KERUSAKAN lahan gambut di Jambi menjadi perhatian dunia internasional. Demikian yang dikatakan Koordinasi Teknis ZSL Mulyadi, kemarin (03/05).
Menurut
Mulya, kawasan hutan bergambut memiliki payung hukum yang jelas untuk
dilindungi. Payung hukum itu yakni Keppres Nomor 32 Tahun 1990. Di sana
telah diatur bahwa lahan gambut dengan kedalaman lebih dari tiga meter
dilarang untuk dikonversi.
Tapi
pratek di lapangan, sebagian besar kawasan bergambut di Jambi dengan
kedalaman di atas 3 meter banyak perusahaan yang beroperasi untuk
mengambil hasil hutan. Itu sebabnya, kini kerusakan lahan gambut di
dataran rendah Sumatera, hutan gambut di Jambi mengalami kerusakan yang
cukup parah. "Banyak perusahaan di Jambi yang mengelola lahan gambut di
atas ketentuan. Ini jelas melanggar Keppres. Penegakan hukum bidang
lingkungan tidak dilakukan secara maksimal. Peraturan tidak pernah
ditegakkan," kata Mulya.
Rusaknya
lahan gambut di Jambi, katanya, sudah lama menjadi perhatian dunia
internasional. Hal itu dimungkinkan karena emisi gas rumah kaca akibat
rusaknya lahan gambut di daerah Jambi cukup tinggi.
Dia
menjelaskan, lahan gambut yang ada di Provinsi Jambi tersebar di
Kabupaten Tanjabtim, dan dan Tanjabar. Yang terluas berada di Tanjab
Timur, hampir 2 juta Ha berda pada hutan lahan gambut (HLG). Apabila HLG
ini mengalami kerusakan atau terbakar pasti akan banyak melepaskan
karbon.
"Lepasnya
emisi karbon dari rusaknya lahan gambut di Jambi setara dengan emisi
gas rumah kaca dunia selama setahun," kata Mulya. Mulya mengatakan, 50
persen dari emisi gas rumah kaca Indonesia berasal dari lahan gambut.
"Luasnya
kawasan gambut yang rusak itu akan menyebabkan besarnya kontribusi gas
rumah kaca yang dihasilkan dan terlepas," katanya.
Menurut
Mulya, salah satu cara menjaga agar kandungan karbon tidak teremisikan
ke atmosfer, pemerintah Indonesia harus melindungi kawasan gambut tadi.

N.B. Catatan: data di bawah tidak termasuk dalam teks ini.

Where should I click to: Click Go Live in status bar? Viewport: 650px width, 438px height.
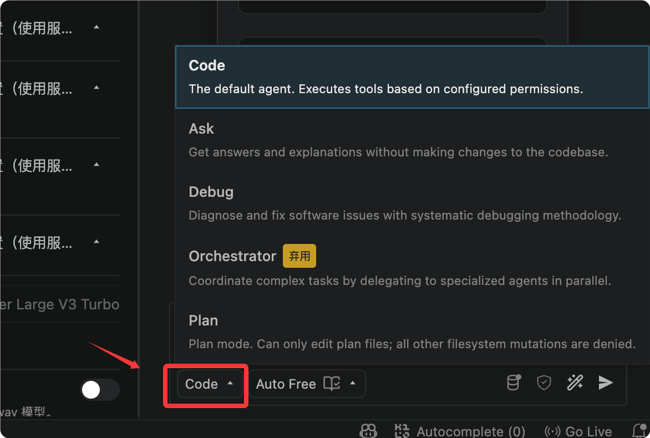point(578,432)
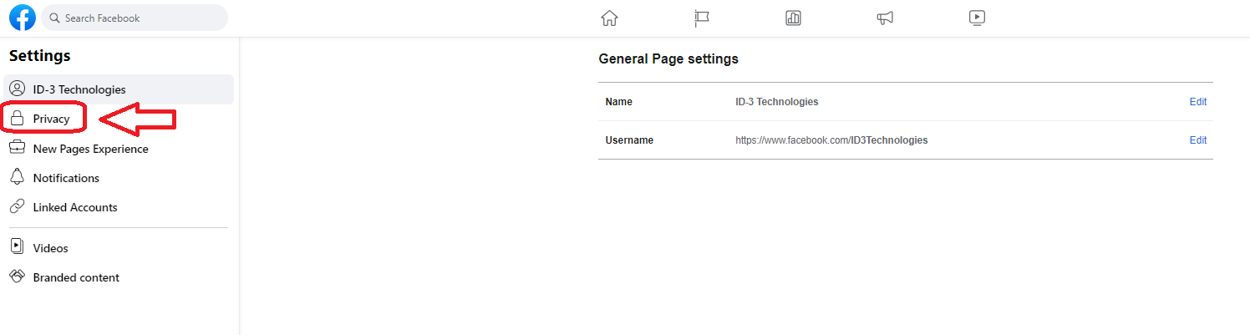
Task: Open the Home icon in top navigation
Action: tap(609, 18)
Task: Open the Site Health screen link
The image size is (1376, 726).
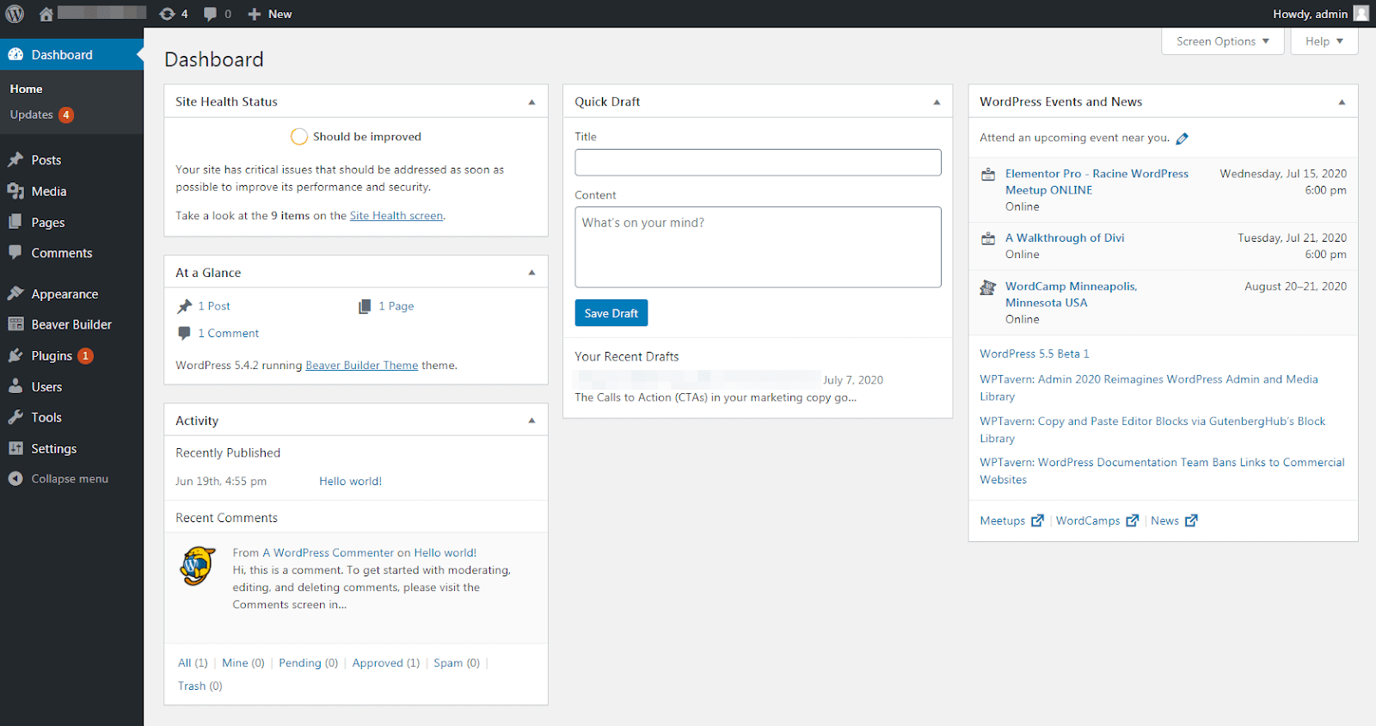Action: [x=396, y=216]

Tentunya penyelamatan kawasan gambut ini dengan melakukan penegakan
hukum lingkungan itu sendiri.
“Jangan
memberikan izin kepada perusahaan, tanpa melihat kembali dampak
kerusakan yang terjadi. Kalau seluruh kawasan gambut dengan kedalaman
tiga meter harus dilepas dan berubah menjadi lahan perkebunan pasti akan
banyak menimbulkan kerusakan lingkungan,”pungkasnya.